The recent discussion of Avenia's shop in Spanish Harlem during the 60's and 70's caught my attention. I also love New York --- a lot! I love out of the way places, and out of the mainstream people. It's miraculous to me that a bike like the Frejus commands so much attention in the list. It seems that it's main claim to fame is that when nothing much else was available - it was. It's a humble bike that sort of made the scene at just the right time ... sort of like an ordinary guy that gets stranded on a desert island with Sophia Loren. After a few weeks, she begins to see his special charm, and then she gives him a big open ended kiss ... a fine romance is initiated because there are no better options for her.

The Sheldon Brown link suggests that Frejus production quality was so so to acceptable, but the list members who actually own one see "special magic" in the breed. Is that special magic coming from a desert island romance, or is the magic in the tubes? Is the Frejus a poor man's Masi, or is it an old flame from New York's magic past?

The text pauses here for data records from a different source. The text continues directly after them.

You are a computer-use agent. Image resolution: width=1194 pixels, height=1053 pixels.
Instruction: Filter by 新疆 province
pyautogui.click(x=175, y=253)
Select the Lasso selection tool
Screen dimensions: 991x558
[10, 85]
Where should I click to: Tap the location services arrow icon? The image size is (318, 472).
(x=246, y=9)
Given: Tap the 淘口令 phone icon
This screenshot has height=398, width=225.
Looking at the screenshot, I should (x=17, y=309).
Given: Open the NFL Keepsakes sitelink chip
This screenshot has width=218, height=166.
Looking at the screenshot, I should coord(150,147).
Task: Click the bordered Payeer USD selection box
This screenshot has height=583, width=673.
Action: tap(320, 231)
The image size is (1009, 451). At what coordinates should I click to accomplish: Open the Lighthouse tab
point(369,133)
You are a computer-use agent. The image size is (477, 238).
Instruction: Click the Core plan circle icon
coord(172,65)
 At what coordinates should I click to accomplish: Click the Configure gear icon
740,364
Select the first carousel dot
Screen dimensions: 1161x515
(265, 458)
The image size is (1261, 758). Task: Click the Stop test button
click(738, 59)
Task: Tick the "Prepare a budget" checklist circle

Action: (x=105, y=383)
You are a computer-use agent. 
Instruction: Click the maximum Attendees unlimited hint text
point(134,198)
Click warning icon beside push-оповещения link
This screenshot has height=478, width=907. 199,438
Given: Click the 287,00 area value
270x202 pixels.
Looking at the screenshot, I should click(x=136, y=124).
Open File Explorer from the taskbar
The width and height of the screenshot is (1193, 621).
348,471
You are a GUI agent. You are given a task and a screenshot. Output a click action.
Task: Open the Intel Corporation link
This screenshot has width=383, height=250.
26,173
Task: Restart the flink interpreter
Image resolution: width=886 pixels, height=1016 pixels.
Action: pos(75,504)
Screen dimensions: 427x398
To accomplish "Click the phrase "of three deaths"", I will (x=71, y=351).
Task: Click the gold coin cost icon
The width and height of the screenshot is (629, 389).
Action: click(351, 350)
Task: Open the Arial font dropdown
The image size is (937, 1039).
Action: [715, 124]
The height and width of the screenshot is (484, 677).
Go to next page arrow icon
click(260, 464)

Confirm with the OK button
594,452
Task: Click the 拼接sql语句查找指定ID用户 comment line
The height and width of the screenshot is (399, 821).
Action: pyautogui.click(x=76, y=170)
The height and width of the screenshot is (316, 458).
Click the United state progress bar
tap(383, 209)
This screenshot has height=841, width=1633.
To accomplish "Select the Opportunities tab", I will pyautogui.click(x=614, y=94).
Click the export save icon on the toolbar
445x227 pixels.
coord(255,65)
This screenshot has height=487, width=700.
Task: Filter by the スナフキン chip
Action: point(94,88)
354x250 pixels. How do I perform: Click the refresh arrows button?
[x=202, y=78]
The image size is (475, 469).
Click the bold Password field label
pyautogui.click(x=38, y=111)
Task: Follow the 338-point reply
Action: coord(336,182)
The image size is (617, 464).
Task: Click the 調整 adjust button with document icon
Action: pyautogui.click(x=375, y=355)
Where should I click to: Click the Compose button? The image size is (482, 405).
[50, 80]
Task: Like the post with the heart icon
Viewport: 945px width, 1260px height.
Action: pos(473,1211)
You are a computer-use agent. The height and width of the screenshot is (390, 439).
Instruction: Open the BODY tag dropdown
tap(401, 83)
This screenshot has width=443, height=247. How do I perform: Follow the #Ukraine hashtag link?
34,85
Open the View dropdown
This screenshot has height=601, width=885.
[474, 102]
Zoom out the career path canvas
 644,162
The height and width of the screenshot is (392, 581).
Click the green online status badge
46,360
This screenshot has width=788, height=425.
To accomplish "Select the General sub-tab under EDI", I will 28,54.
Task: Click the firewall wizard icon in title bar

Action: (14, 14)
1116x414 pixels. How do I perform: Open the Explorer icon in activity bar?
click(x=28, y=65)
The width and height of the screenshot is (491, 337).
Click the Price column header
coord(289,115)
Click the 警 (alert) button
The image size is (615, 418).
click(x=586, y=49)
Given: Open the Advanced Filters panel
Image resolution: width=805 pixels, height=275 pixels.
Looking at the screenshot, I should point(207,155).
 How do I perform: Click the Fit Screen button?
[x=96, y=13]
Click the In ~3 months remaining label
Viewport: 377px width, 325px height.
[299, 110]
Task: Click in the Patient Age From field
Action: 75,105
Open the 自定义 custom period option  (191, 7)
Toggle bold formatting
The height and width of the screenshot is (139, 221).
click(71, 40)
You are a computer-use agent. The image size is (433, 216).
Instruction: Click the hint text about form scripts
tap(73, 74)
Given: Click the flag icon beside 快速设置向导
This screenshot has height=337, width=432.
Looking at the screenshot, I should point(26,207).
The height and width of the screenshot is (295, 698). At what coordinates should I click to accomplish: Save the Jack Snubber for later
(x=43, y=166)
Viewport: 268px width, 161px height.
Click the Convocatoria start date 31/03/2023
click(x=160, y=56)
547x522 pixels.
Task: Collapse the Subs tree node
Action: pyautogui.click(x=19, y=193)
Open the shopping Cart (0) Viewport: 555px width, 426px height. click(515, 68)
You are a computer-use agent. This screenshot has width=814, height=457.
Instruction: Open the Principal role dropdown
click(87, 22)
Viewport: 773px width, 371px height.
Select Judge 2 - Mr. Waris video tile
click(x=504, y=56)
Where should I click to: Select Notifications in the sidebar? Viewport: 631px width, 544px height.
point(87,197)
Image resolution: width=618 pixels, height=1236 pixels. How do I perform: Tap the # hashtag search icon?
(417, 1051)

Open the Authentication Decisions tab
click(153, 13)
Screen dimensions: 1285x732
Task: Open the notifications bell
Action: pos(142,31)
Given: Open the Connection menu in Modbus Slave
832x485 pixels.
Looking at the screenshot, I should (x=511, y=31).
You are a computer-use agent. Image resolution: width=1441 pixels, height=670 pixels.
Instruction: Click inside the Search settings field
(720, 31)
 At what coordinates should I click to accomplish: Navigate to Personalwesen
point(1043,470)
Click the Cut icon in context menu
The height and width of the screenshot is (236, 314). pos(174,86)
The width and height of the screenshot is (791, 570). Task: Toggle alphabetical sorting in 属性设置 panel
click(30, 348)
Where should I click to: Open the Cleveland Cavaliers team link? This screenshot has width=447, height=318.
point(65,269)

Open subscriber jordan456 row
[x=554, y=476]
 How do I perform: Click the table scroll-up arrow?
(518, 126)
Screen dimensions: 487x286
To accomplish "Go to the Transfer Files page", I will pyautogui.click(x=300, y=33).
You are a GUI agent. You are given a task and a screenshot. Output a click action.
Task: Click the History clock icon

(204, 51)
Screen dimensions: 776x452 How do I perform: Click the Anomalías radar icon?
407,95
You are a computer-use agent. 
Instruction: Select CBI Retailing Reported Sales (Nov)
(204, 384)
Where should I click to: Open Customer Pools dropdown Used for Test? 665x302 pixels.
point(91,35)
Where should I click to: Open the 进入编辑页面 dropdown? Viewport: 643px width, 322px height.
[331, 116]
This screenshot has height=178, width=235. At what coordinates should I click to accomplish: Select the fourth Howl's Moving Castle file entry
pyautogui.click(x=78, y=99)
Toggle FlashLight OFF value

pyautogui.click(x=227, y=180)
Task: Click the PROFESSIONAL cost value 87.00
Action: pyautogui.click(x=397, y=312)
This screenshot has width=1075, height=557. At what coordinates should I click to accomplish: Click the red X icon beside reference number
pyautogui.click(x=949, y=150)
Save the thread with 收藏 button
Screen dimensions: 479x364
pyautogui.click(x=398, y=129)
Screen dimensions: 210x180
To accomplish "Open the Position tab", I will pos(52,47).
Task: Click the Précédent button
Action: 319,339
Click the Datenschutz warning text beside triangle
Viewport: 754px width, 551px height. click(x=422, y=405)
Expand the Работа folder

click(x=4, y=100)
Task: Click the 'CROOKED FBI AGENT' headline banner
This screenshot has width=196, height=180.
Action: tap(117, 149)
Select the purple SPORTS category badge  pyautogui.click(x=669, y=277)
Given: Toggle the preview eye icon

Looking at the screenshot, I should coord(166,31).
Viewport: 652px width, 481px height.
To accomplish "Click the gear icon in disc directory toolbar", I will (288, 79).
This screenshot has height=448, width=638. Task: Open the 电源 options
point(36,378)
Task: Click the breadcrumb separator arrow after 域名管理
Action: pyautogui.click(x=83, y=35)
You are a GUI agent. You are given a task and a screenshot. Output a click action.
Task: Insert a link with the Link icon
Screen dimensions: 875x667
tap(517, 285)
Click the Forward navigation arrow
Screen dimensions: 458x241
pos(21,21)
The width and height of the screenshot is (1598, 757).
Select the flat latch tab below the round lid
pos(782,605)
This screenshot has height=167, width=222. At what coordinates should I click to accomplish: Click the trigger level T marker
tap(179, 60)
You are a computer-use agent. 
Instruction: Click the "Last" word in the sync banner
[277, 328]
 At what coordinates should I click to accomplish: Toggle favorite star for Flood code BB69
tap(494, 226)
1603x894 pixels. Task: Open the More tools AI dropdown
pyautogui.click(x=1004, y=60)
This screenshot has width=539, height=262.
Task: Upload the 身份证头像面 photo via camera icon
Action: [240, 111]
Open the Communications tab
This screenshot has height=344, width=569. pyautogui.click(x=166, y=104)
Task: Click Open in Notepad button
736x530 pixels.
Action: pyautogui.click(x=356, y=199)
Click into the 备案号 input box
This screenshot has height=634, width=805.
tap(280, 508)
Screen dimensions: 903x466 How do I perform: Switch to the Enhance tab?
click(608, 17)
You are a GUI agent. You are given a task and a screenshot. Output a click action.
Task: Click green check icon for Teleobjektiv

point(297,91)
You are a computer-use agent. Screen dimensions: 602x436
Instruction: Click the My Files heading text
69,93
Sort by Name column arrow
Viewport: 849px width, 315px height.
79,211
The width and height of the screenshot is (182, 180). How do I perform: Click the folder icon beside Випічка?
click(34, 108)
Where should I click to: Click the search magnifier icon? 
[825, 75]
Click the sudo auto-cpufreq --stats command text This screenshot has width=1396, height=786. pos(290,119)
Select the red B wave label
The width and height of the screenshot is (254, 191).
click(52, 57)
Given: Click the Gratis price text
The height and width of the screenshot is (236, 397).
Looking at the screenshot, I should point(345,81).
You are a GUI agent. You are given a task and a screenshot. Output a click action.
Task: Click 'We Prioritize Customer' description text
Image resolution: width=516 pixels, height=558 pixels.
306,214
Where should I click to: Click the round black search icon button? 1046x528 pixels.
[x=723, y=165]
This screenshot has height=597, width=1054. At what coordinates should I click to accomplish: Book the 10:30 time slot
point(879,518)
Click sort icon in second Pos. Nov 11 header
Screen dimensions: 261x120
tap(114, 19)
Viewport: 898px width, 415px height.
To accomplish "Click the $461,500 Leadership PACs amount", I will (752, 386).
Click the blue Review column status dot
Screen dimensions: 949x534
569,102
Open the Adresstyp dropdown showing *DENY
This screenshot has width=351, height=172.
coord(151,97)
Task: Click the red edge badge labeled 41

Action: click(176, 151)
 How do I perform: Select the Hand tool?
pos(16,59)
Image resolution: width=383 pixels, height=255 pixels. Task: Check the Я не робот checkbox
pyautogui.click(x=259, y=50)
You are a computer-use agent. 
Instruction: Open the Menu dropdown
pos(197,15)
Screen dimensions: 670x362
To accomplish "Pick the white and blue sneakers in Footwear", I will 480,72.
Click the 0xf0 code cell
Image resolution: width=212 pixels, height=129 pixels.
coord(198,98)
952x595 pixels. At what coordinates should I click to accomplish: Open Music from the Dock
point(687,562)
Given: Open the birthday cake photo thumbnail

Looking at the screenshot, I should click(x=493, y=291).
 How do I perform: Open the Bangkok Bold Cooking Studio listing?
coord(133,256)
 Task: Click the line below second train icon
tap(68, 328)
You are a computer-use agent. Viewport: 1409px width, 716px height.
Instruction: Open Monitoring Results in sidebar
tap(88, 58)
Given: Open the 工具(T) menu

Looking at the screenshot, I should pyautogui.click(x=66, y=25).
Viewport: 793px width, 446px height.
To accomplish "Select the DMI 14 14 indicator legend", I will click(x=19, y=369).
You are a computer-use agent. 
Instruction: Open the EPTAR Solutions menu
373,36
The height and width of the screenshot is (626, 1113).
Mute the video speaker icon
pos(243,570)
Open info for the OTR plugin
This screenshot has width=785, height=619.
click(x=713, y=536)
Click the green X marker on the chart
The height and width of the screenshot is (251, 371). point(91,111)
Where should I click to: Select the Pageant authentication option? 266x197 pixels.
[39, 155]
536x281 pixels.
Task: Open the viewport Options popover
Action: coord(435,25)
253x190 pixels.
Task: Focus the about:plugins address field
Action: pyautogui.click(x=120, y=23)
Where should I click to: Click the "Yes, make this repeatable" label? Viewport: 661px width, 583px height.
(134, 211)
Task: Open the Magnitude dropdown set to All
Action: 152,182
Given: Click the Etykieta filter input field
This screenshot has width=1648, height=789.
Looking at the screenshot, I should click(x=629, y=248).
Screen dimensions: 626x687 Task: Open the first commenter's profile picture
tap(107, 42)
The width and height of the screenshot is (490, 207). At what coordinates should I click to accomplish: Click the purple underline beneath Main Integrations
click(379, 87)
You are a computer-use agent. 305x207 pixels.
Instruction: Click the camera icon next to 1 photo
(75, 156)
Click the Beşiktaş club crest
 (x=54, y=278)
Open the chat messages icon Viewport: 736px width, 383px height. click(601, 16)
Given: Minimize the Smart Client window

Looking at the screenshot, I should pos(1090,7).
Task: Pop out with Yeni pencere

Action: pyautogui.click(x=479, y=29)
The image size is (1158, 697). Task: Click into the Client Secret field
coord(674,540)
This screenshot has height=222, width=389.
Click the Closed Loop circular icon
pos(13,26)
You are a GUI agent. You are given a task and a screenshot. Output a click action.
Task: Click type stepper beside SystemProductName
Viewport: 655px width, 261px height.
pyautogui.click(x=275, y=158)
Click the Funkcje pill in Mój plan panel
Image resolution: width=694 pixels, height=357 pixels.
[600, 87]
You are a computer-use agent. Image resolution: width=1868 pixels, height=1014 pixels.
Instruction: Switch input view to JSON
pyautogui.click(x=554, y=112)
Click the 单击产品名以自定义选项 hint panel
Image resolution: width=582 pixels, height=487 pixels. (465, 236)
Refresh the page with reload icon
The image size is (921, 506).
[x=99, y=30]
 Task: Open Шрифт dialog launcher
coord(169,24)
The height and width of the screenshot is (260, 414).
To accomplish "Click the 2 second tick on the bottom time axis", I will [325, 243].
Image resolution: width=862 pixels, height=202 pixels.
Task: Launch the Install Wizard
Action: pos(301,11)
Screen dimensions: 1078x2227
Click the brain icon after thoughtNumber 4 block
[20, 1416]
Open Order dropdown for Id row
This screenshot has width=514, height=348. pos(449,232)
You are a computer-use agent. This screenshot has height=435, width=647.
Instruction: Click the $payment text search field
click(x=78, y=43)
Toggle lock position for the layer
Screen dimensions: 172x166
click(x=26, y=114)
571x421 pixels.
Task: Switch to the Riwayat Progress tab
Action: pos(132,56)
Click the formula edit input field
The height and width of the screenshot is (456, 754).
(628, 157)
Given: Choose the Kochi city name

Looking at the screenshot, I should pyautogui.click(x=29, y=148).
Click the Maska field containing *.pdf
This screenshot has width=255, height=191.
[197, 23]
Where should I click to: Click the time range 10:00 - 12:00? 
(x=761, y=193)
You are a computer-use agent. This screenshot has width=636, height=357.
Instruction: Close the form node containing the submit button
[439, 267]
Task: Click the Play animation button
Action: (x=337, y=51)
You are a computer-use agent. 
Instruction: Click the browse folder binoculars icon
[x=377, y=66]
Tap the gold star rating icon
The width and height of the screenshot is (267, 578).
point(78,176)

I know that the 60's and the 70's were not inherently better than our present decade, but those were the first years of my life when life's possibilities were fully available to me, so that's why I love that time. I was in NYC during that period of my life and anything that was around there at that time gives me nostalgic goosebumps. At the risk of being censured from the list for being too far afield - I'll say that the Frejus seems like all the distant memories of adolescent romances recalled in one bike. What more can one ask for? I don't own a Frejus, nor have I ever ridden one, but romance is sometimes like that ... ethereal yet strangely unavailable.